Pero sobre todo, son capaces de morir y matar por publicar un
“poemario”. Aunque sea en una de esas editoriales que aparecen
como callampas, en imprentas fuleras, en cuadernos empastados. En la
internet no. La letra impresa sigue siendo para ellos, sagrada. Si tú
publicas un poemario, cagaste. Serás poeta para siempre, quieras o
no. Así confiesa un poeta a Pru: “el “poemario” es nuestra
carta de presentación. No importa que no lo lea nadie”.
En el fondo son seres descontentos, pero contentos de ser
descontentos. ¿Signo
pubertario? En cierto modo sí, los poetas de Chile son gente que se
niega a ser adulta aunque hayan pasado de los cincuenta años
de edad lo que, lejos de ser una patología, es una decisión tomada
a conciencia pura. Donde sí asoma cierta alteración es en la
actitud negativa que mantienen frente a las generaciones que los
preceden. Sobre todo frente al Padre Mayor: Neruda. Un problema que
viene desde mucho tiempo atrás.
No hay poeta en Chile que durante o después de Neruda no haya
mantenido una relación complicada (edípica) con el Nobel, aunque
nunca lo hubieran conocido. Aún en aquellos que intentan
estridentemente ignorarlo, Neruda está, ahí, presente como la
sombra de un árbol gigantesco sobre flores que no logran crecer aunque -preciso es decirlo- hubo muchas que solo pudieron crecer gracias a la protección de la sombra nerudiana. Ambivalencia explicable. Neruda fue un poeta-monstruo. Un hombre al que se le
caían los poemas de la boca, de las orejas, de los ojos, de los
bolsillos, de todas partes. La encarnación del espíritu santo de la
poesía en un cuerpo humano. Hasta sus poemas más malos son buenos.
Huidobro intentó ridiculizarlo (“para tangos prefiero a Gardel”).
Nicanor intentó ser su antítesis, sin lograrlo. De Rokha lo odiaba
(amaba) a muerte. Solo Gabriela, la divina Gabriela, lo entendió.
Quizás Enrique Lihn logró saltar el cerco nerudiano a riesgo, claro
está, de convertir su poesía en prosa filosófica. Como
escribiera un pseudo poeta llamado Anton Julian: En
Chile hay dos tipos de poetas/ 1.
Los que quieren escribir como Neruda./ 2. Los que no quieren escribir
como Neruda./Yo ya he resuelto el dilema:/ He decidido renunciar a la
nacionalidad chilena.
Queda todavía por responder a la pregunta inicial: ¿Por
qué en Chile hay tantos poetas? Pero ¿vale
la pena responder sin caer en lugares comunes?
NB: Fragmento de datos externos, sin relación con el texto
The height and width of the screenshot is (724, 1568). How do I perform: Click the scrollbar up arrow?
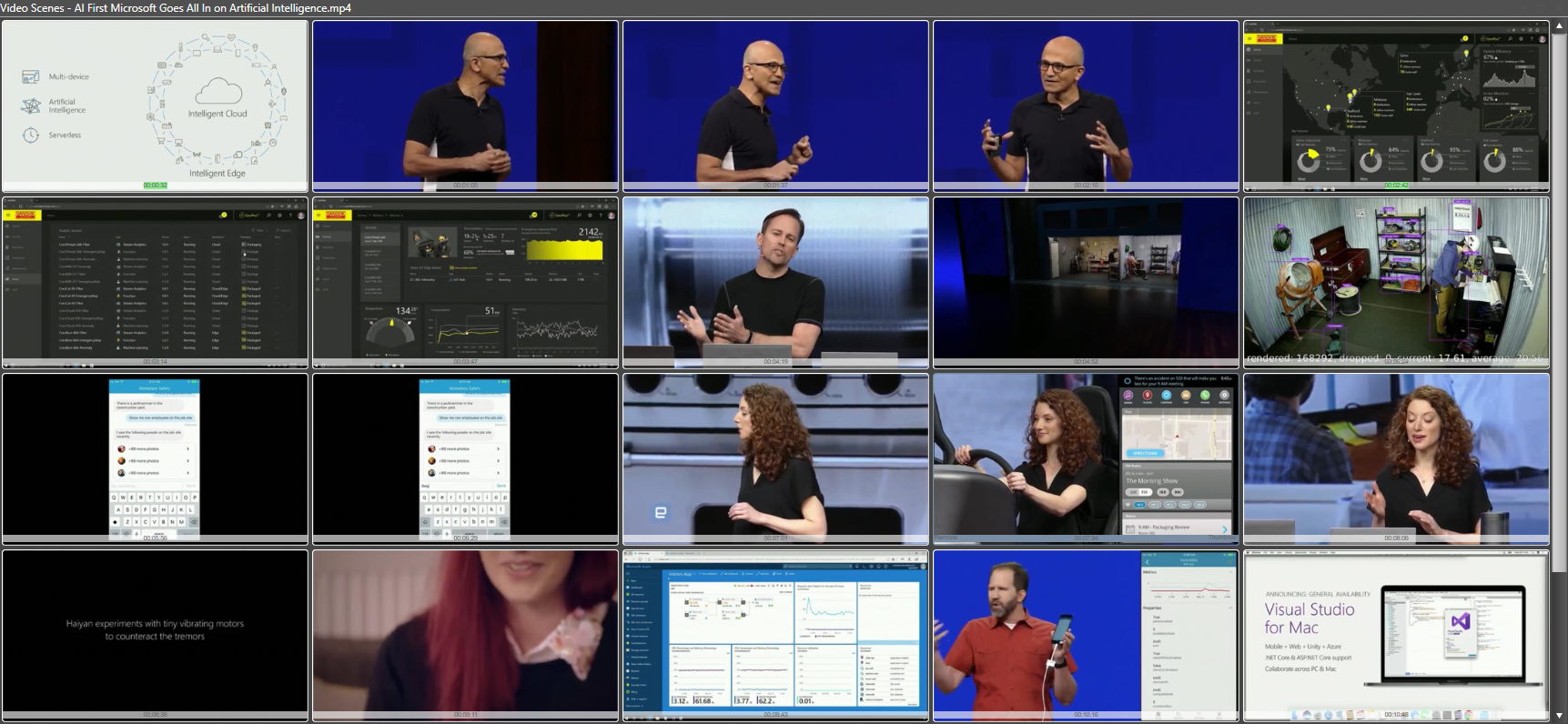point(1560,26)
Hay cursis que afirman
que el DNA nos viene de Alonso de Ercilla y La Araucana, aclamada por
Cervantes en el Quijote. Bolaño –
jodedor impenitente - dijo que
los chilenos escribían poesías porque es más barato que ir al
psicoanalista. Puede
también
que no
exista
“la causa”. Quizás se dio
porque se dio.
Hay fenómenos que escapan a toda causa hasta el punto en
que se convierten en causa
y consecuencia de sí mismos. Humberto Maturana, un
poeta de la biología,
llama a ese proceso,
“autopoiesis” (autogeneración).
La poesía
chilena sería
en ese sentido, autopoiética. “Poética autopoiética” (suena
bonito
como título para un
ensayo).
También los poetas chilenos
podrían ser
un producto natural
del país, como son las jivias, los picorocos y los piures, los
terremotos, los estallidos sociales y las empanadas de carne sin
carne. Quién sabe.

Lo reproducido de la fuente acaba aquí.